Convertible covers: from paper catalogs to vision-backed PDPs

A niche automotive inventory — convertible tops, soft tops, interior soft goods — lives in manufacturer catalogs. Each part connects to specific makes, models, and years. Without the catalog, you don't know what you have. The client was manually looking up every item in PDF after PDF, searching cross-reference databases, calling distributors for current pricing. That doesn't scale to hundreds of SKUs. That's the problem we solved.

The Problem: Manual Catalog Dependency

The client runs convertible cover inventory — soft tops for classic cars, marine convertible tops, automotive upholstery, and related soft goods. Their inventory spans dozens of manufacturers across decades of production. The products have fitment that varies by make, model, and year — a single convertible top might fit twelve different vehicles, depending on the specific year range and body style.
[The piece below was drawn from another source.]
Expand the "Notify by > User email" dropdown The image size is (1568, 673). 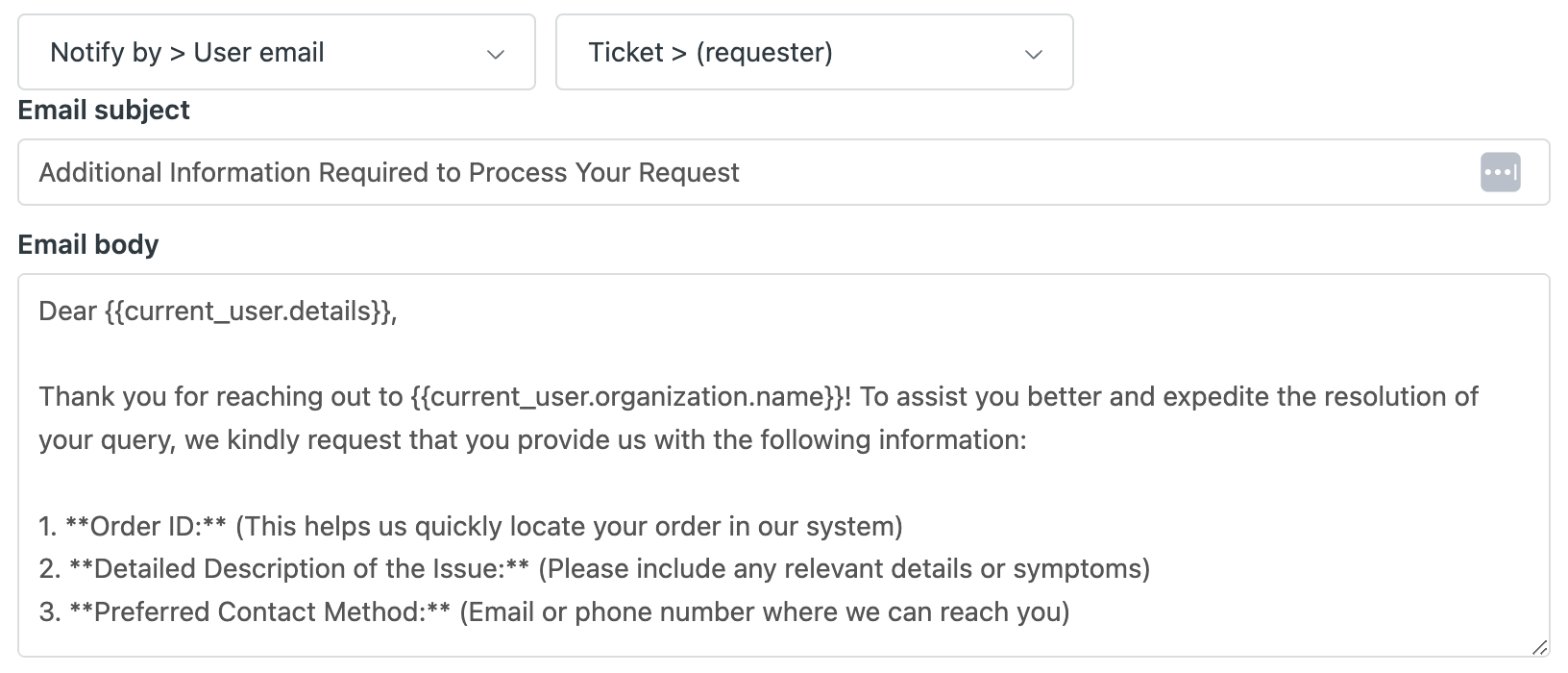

Every item in the warehouse connects to manufacturer catalog data: part numbers, fitment specifications, material composition, current market pricing. Without the catalog reference, an item is just "a convertible top, maybe for a 1967 Mustang, I think." With the catalog, it becomes: "Haartz convertible top, Haartz 3299 black vinyl, fits 1965-1968 Ford Mustang, current wholesale $340."

The client was looking up items manually: opening manufacturer PDFs (Haartz, action, Robbins, multiple others), searching part databases, calling distributors for current pricing. Twenty items an hour at best. With hundreds of SKUs, this took days. Pricing went stale between catalog updates. Errors accumulated — wrong fitment on listings, mispriced items, incorrect cross-references.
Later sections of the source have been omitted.